## **COE 501: Computer Architecture**

## Problem Set 2: Instruction Set Principles

1) (4 pts) The MIPS dynamic instruction mix for the gcc program is given below:

| load  | store | add   | sub  | compare | cond<br>branch | jump | call | return | shift | and  | or   | xor  | other<br>ALU |
|-------|-------|-------|------|---------|----------------|------|------|--------|-------|------|------|------|--------------|
| 25.1% | 13.2% | 19.0% | 2.2% | 6.1%    | 12.1%          | 0.7% | 0.9% | 0.9%   | 1.1%  | 4.6% | 8.5% | 2.1% | 3.5%         |

Given the following measurements of average CPI for instruction types:

| Instruction    | All ALU      | Load & | Taken  | Not Taken | Jump, call, |
|----------------|--------------|--------|--------|-----------|-------------|
| Type           | Instructions | Store  | Branch | Banch     | and return  |
| Average<br>CPI | 1.0          | 1.5    | 1.8    | 1.2       | 1.3         |

Assume that 70% of the conditional branches are taken, compute the effective CPI for the above gcc program.

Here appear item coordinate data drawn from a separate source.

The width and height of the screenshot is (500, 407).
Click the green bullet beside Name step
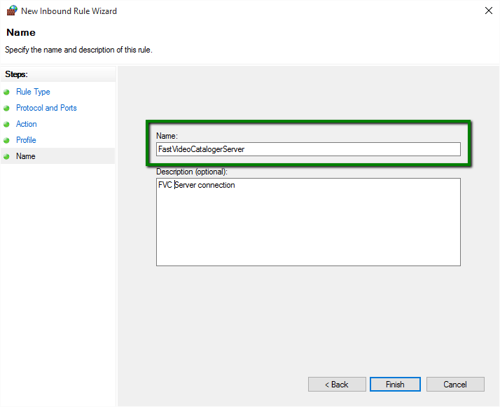click(x=7, y=156)
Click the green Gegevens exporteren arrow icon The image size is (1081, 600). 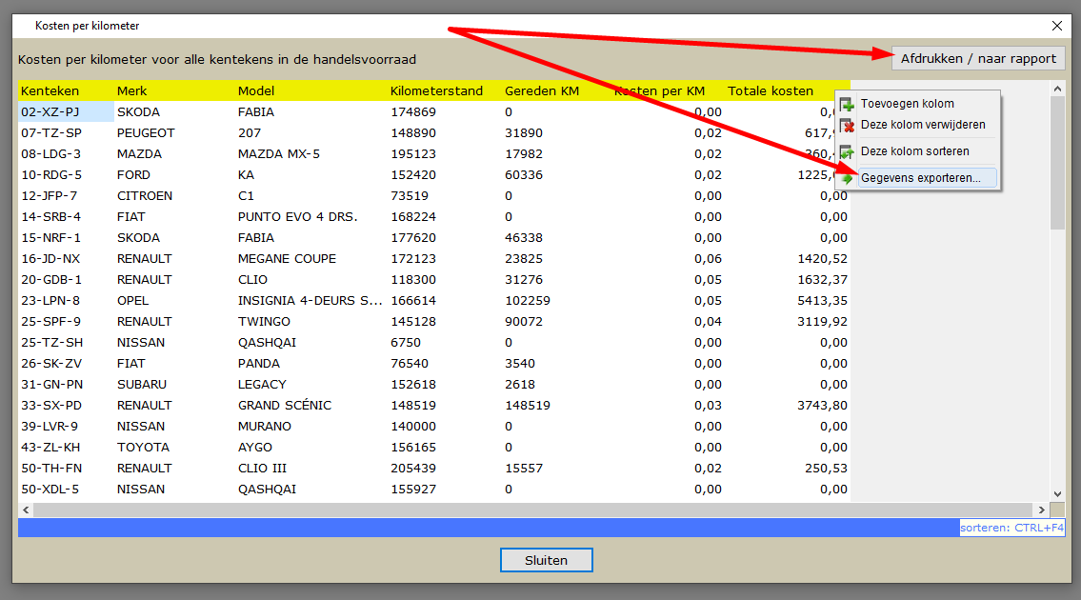[x=847, y=178]
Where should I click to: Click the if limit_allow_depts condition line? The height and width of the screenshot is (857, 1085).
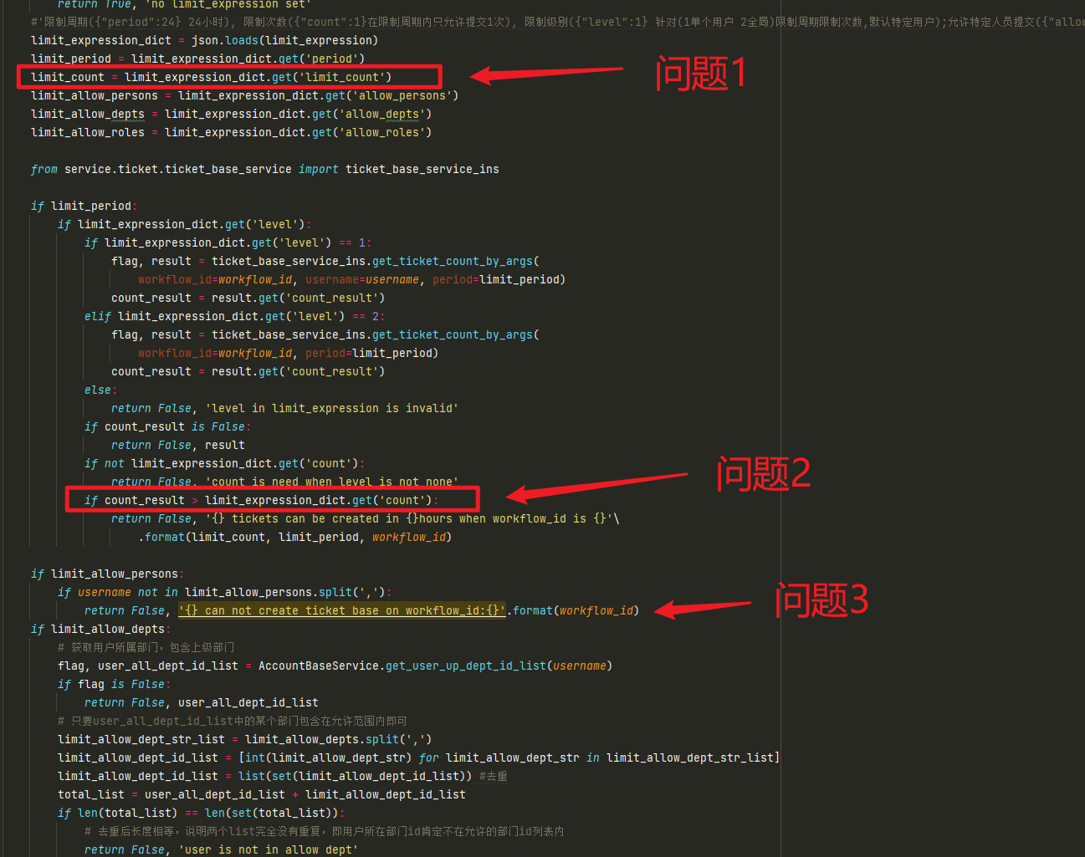pyautogui.click(x=100, y=628)
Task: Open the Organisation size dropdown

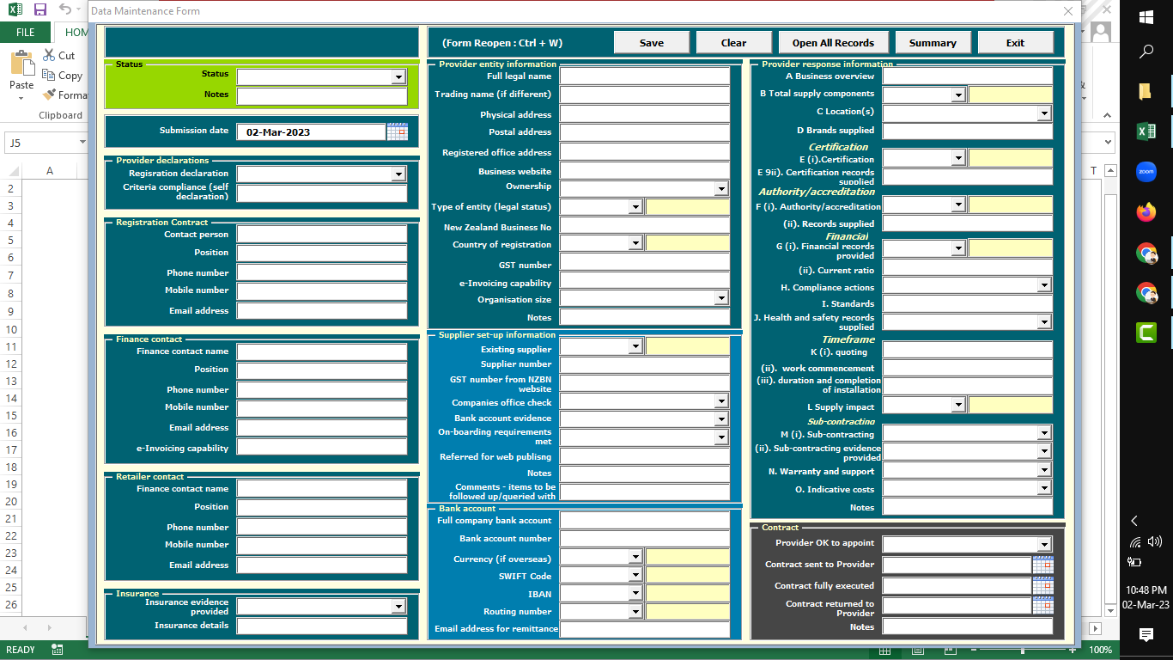Action: tap(721, 299)
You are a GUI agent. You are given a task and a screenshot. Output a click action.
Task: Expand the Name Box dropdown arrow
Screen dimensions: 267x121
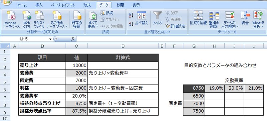click(x=50, y=39)
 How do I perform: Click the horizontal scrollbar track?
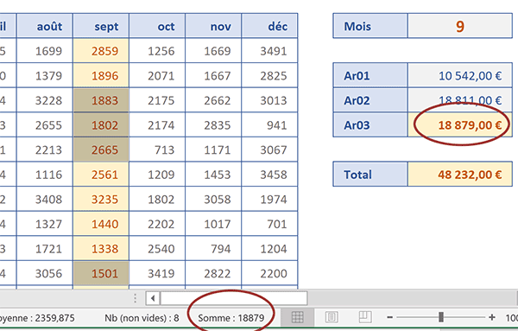click(x=234, y=299)
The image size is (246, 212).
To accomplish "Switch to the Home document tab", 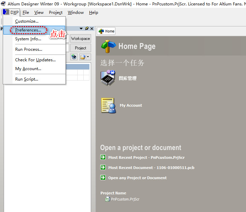I will click(106, 31).
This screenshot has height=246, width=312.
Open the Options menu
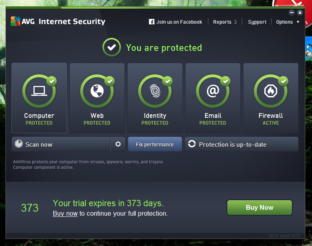284,22
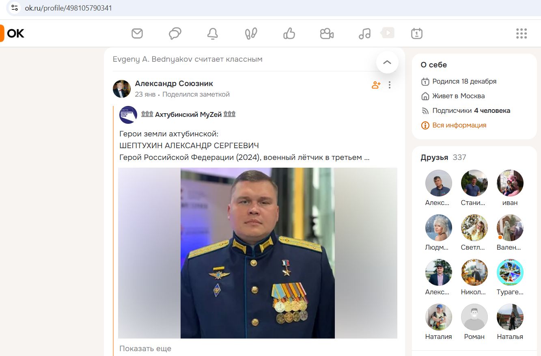
Task: Collapse the post with the chevron button
Action: 387,62
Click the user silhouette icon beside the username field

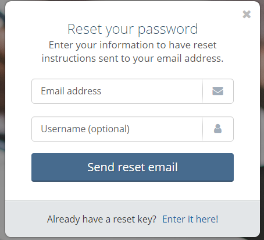pos(217,129)
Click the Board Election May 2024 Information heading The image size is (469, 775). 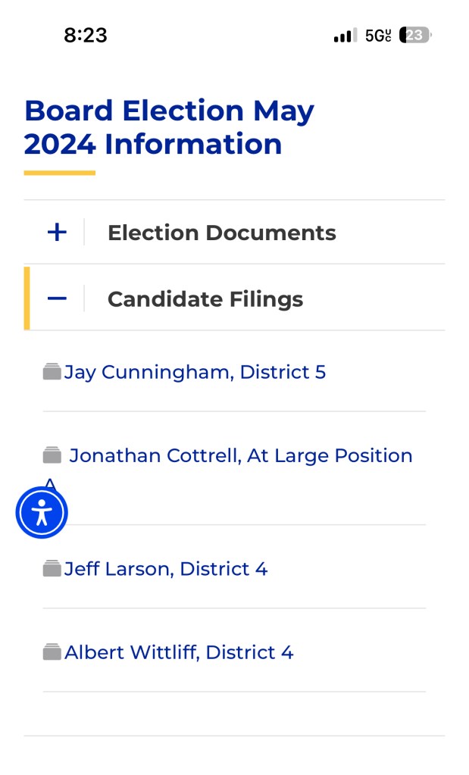pos(169,127)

2) (12 pts) Consider the following for-loop:

for 
$$(i = 0; i < 100; i++) \{ A[i] = B[i] + C; \}$$

Where **A** and **B** are arrays of 64-bit integers, and **C** and **i** are 64-bit integers. Array **A** starts at address 1000 in memory, array **B** starts at address 3000, and variable **C** is at address 5000. The value of variable **C** should be loaded once into a register (**R8**) before entering the loop, and used in all loop iterations. Allocate a register for variable **i** (**R9**), and do not load or store its value in memory.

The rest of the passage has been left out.